Ovechkin is a villain in many NHL cities. His suspensions came after questionable hits - a knee-on-knee collision with the Carolina Hurricanes' Tim Gleason in November and a check from behind that left the Chicago Blackhawks' Brian Campbell with a broken collarbone and broken ribs in March. Ovechkin lost more than $330,000 in pay.
"It is just sometimes that when people are playing hard, people get hurt," Ovechkin says. "But it doesn't change my game."
It did at first, Boudreau says.
"What happened is he stopped playing his game," Boudreau says. "He was worried about hurting people. And I said, 'You have to continue to hit. You have to continue to be you. That's the only way that you're great.' Well, not the only way, but a whole element of his game is being bigger and stronger than most people."

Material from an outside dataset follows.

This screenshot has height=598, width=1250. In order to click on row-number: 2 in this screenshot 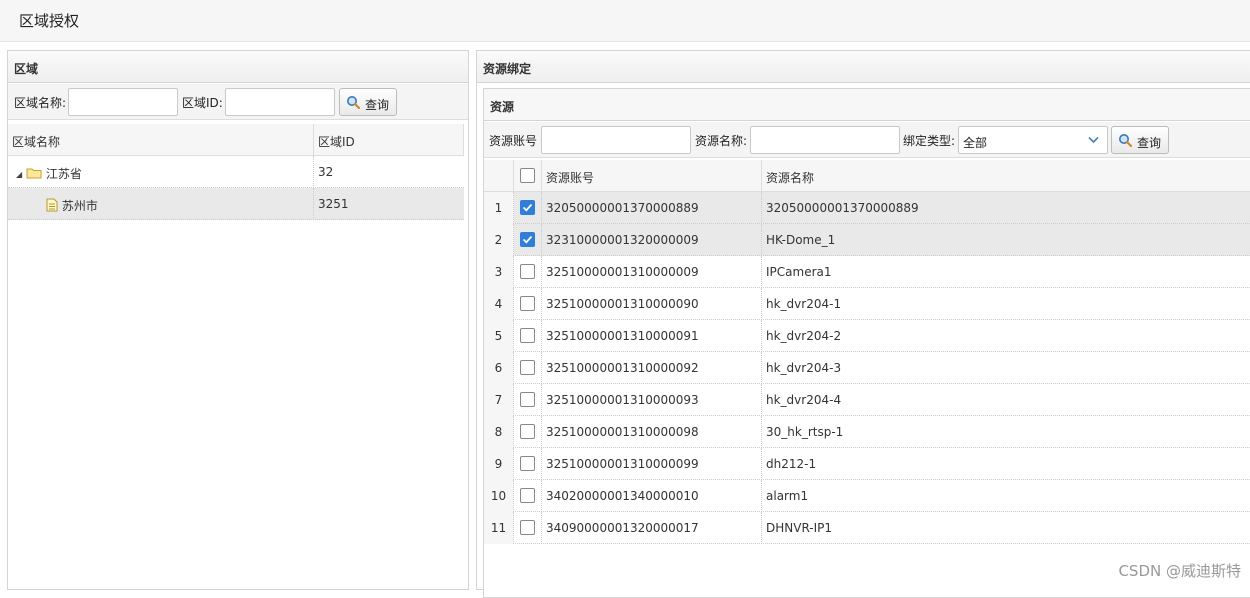, I will do `click(499, 240)`.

Ovechkin (6-2, 235 pounds) happily takes on all comers. In the Olympics he toppled Zdeno Chara (6-9, 255 pounds) and Jaromir Jagr (6-3, 242 pounds) with YouTube-worthy hits. But he was deeply disappointed at coming away with no medal.
"I don't like to talk about it," he says. "It's closed. . . . It was pretty hard time for us, for me. But right now it's done. So right now playoffs coming. So, new game."
His mother won gold medals in basketball for the Soviet Union in Montreal in 1976 and in Moscow in 1980 (when Cold War drama led to a U.S. boycott). He dearly wants gold of his own.
The 2014 Winter Games are in Sochi, Russia. The NHL has not said if its players will go. Ovechkin has said he'll play anyway, though he stops short of that this time: "We'll see. I want to, but let's talk when it gets closer."
The irony of Washington fans embracing a son of Moscow goes both ways: Many Russian fans love the team that plays in the capital city of their former enemy.
"Last year we had five Russians, now we have three, but it is still considered the most Russian team in the NHL," Varlamov says. "A lot of Russian fans root for the Capitals. A lot love Washington and worry for us."
Ovechkin wears a Russia T-shirt as he sits in front of his locker at the Capitals practice facility. Many of the fans who come to practices and games wear Caps jerseys featuring his No. 8.
He wears No. 8 as homage to his mother. Not many NHL players can say the same.
"Probably they don't have mother who was twice Olympic champion," Ovechkin says.